Witzemacherinnen
Die Frage ist nicht, ob Frauen unterhaltsam sein können, die Frage, die sich Eva Müller und Isabel Schneider stellen, ist diejenige, seit wann und mit welchen Protagonistinnen in der deutschen Fernsehunterhaltung Frauen zu Topfiguren werden konnten.
Einige von diesen Persönlichkeiten haben sie versammelt, haben sie pointiert ausstafffiert und als Talking Heads auf schwarzen Ledersesseln vor schwarzem Hintergrund ins Scheinwerferlicht gesetzt, haben ihnen Ausschnitte aus der deutschen Fernsehunterhaltung ihrer Zeit vorgespielt. In vielen sind sie selber aktiv.

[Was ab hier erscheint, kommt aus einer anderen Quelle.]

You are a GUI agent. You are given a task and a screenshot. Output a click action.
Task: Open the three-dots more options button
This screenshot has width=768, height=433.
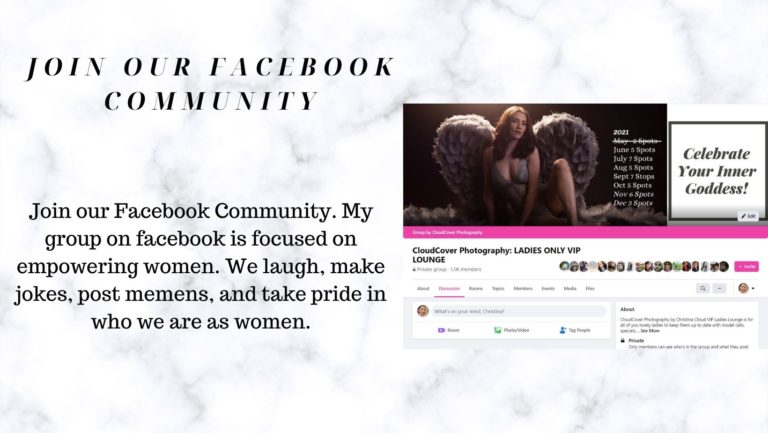click(719, 289)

Ein Grundtenorthema sind sexistische Witze und Betatschungen von Frauen durch männliche Showmaster.
Ein weiteres Thema ist die weibliche Emanzipation zu der Liebe, die sie leben möchten und dass sie das auch öffentlich machten; der lesbischen Liebe.
Herauszuhören ist, dass diese Frauen sich ihren eigenen Fernsehmarkt selbst erobern mussten und auch auf das Risiko billiger sexistischer Witze von ihrer Seit wird hingewiesen.
Der Kinogänger wird in diesem Film zum Fremdgänger in den Gefilden der Untiefen deutscher Fernsehunterhaltung, über die mit heiligem Ernst diskutiert wird. Manchmal stellt eine der Dokumentaristinnen auch Fragen.
Der Kinogänger macht einen Ausflug in die Welt der Witze und des Kabaretts; für ihn eher schwieriges Terrain. Einen anderen Zugang zum Thema des Witzemachens suchen Filme wie The Comedy und Entertainment; hierbei handelt es sich allerdings um männliche Exemplare.